IPI attorney Michael Dotts filed a motion for stay while the criminal indictment is ongoing.

Dotts also wants to know why District Court for the NMI Chief Judge Ramona V. Manglona continued to handle the civil lawsuit when she presided over the then-sealed indictment against the two IPI executives.

IPI likewise asked the court to vacate all discovery sanctions entered against the company since December 2019.

The court last week unsealed a superseding indictment against two IPI executives and a former contractor’s staffer over allegations that they hired “tourists” to work at the casino-resort project in Garapan.

Peter or Liwen Wu, Jianmin Xu, and Yan Shi were charged with one count of Racketeer Influenced and Corrupt Organization Act conspiracy, one count of conspiracy to harbor illegal aliens, 32 counts of harboring illegal aliens, 32 counts of unlawful employment of aliens, and five counts of international promotional money laundering.

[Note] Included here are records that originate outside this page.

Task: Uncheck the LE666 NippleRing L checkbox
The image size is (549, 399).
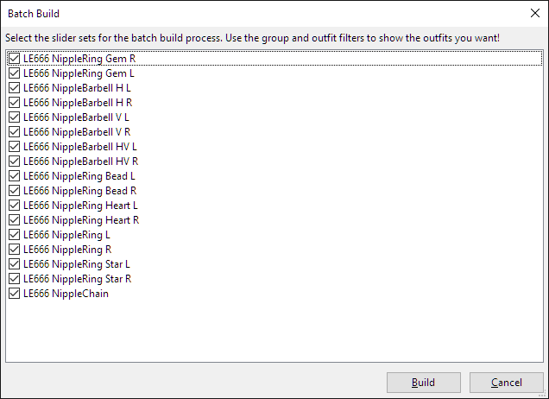Action: [x=14, y=235]
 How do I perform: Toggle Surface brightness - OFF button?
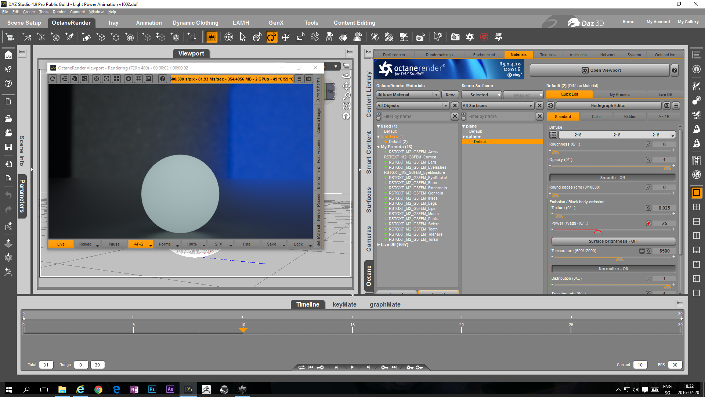click(613, 241)
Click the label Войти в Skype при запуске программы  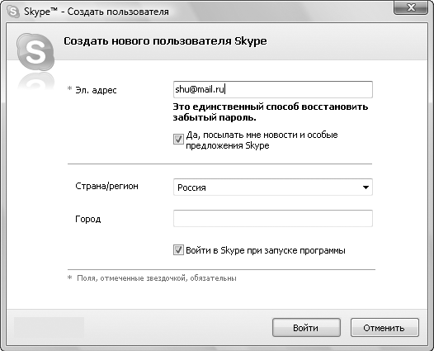[266, 250]
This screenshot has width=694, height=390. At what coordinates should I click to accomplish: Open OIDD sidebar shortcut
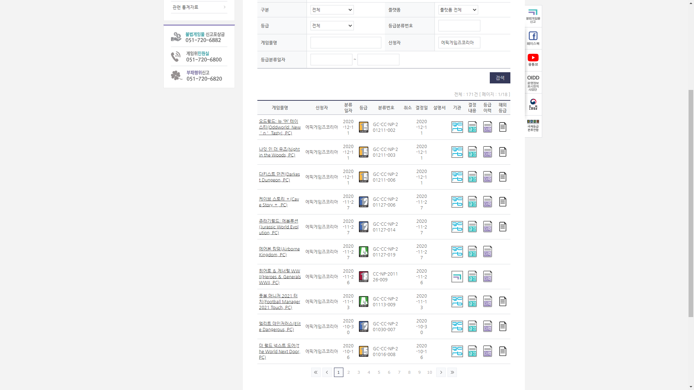coord(533,82)
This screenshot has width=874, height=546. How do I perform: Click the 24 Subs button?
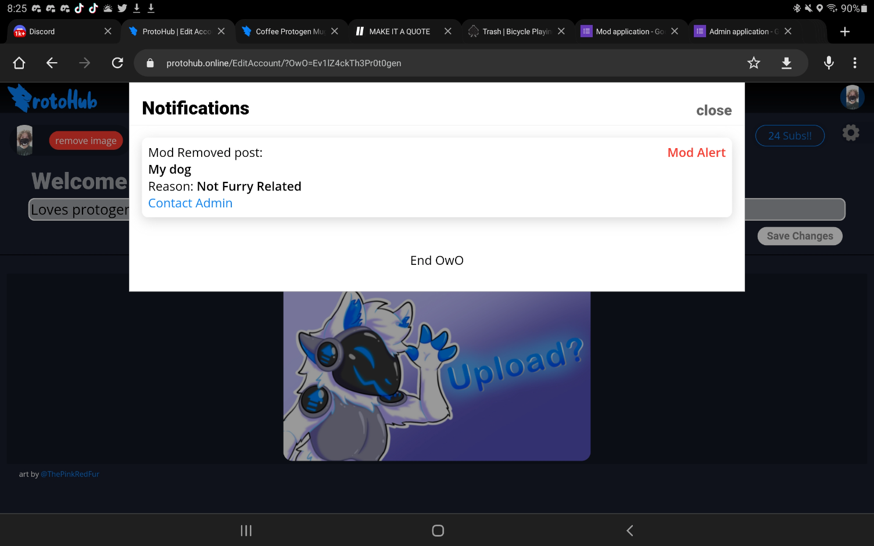789,136
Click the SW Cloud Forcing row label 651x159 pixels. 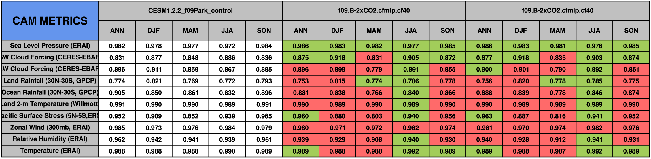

Dotts said IPI had already twice asked for a stay in the lawsuit filed by the seven construction workers because it feared that the U.S. government was also conducting a criminal investigation against IPI at the same time as this civil matter was being litigated.

In the IPI motion to stay proceedings, Dotts said Judge Manglona twice dismissed the fears of IPI and denied the motions for a stay.

IPI said it learned on Wednesday that it was right all along when a criminal indictment against two of its executives was unsealed, just days before Judge Manglona would decide the amount to enter as a default judgment against IPI.

Dotts said the judge, while presiding over the civil matter, had been presiding over the once-sealed criminal investigation since March 2018, a year before the plaintiffs in the civil action amended their complaint to add IPI as a defendant.

Dotts said IPI for the third time, moves for the mandatory stay because Judge Manglona is presiding over a criminal matter involving the same occurrence in this civil action.

Dotts said Judge Manglona has no discretion to deny a stay that is mandatory under the statute.

But on Friday, Judge Mangloa denied the motion of IPI to set aside judgement in the lawsuit filed by construction workers Tianming Wang, Dong Han, Yongjun Meng, Liangcai Sun, Youli Wang, Qingchun Xu, and Duxin Yan.

Judge Manglona has not ruled on the plaintiffs’ petition for damages, but ordered the plaintiffs to file a supplemental briefing due on Aug. 14.

The judge said she will also issue an order on the plaintiffs’ pending motions for attorney’s fees.

Regarding the IPI motion for stay, Judge Manglona scheduled a hearing for Sept. 10 at 9 a.m.

The plaintiffs are asking the federal court to issue an order awarding them $3.86 million in compensatory damages and $7.72 million in punitive damages.

The plaintiffs worked for the former  IPI contractor and subcontractor, MCC International Saipan Ltd. Co. and Gold Mantis Construction Decoration (CNMI).

IPI was named defendant in the seven workers’ amended complaint.

The plaintiffs are alleging  forced labor, negligence, and liability  for employees of subcontractors.

The plaintiffs’ first amended complaint also alleged human trafficking under the federal Trafficking Victims Protection Reauthorization Act and the CNMI Anti-Trafficking Act, as well as claims under CNMI law for the physical injuries that the plaintiffs said they suffered at the construction project.